## Records contained in a dataset
::::::

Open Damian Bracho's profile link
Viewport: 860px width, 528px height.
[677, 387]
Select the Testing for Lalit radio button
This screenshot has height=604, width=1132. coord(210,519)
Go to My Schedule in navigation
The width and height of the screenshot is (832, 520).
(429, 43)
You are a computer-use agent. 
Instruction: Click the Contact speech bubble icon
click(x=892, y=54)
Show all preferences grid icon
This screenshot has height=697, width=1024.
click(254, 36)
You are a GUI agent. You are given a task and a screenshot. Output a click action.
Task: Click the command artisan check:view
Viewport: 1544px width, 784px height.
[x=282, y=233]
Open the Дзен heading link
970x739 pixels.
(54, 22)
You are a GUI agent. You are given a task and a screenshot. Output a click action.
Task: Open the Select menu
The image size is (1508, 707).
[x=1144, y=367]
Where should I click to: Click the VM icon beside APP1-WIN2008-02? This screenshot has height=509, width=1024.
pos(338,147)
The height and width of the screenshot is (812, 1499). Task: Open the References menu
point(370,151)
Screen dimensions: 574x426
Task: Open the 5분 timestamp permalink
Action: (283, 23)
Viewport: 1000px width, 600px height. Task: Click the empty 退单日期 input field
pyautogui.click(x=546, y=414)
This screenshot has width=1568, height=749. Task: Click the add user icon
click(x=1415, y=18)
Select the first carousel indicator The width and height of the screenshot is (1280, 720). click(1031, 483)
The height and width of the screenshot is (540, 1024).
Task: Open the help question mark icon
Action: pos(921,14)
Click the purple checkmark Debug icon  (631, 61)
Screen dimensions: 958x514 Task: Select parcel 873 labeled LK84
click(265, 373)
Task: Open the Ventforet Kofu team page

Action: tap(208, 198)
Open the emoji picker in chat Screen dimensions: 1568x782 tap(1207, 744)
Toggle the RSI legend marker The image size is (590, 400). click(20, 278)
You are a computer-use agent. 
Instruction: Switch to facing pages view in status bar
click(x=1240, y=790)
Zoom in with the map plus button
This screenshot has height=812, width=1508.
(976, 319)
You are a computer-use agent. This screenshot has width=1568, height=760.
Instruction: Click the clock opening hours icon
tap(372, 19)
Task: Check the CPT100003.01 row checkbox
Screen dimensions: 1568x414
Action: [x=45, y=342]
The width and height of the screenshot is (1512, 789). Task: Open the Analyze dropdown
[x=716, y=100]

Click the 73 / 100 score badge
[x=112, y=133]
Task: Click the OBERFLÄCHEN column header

::::::

Return the lines above without any change, starting with the line that contains "Select the Testing for Lalit radio button" and continuing up to and including the line that contains "pyautogui.click(x=546, y=414)".

## Response to this exercise
Select the Testing for Lalit radio button
This screenshot has height=604, width=1132. coord(210,519)
Go to My Schedule in navigation
The width and height of the screenshot is (832, 520).
(429, 43)
You are a computer-use agent. 
Instruction: Click the Contact speech bubble icon
click(x=892, y=54)
Show all preferences grid icon
This screenshot has height=697, width=1024.
click(254, 36)
You are a GUI agent. You are given a task and a screenshot. Output a click action.
Task: Click the command artisan check:view
Viewport: 1544px width, 784px height.
[x=282, y=233]
Open the Дзен heading link
970x739 pixels.
(54, 22)
You are a GUI agent. You are given a task and a screenshot. Output a click action.
Task: Open the Select menu
The image size is (1508, 707).
[x=1144, y=367]
Where should I click to: Click the VM icon beside APP1-WIN2008-02? This screenshot has height=509, width=1024.
pos(338,147)
The height and width of the screenshot is (812, 1499). Task: Open the References menu
point(370,151)
Screen dimensions: 574x426
Task: Open the 5분 timestamp permalink
Action: (283, 23)
Viewport: 1000px width, 600px height. Task: Click the empty 退单日期 input field
pyautogui.click(x=546, y=414)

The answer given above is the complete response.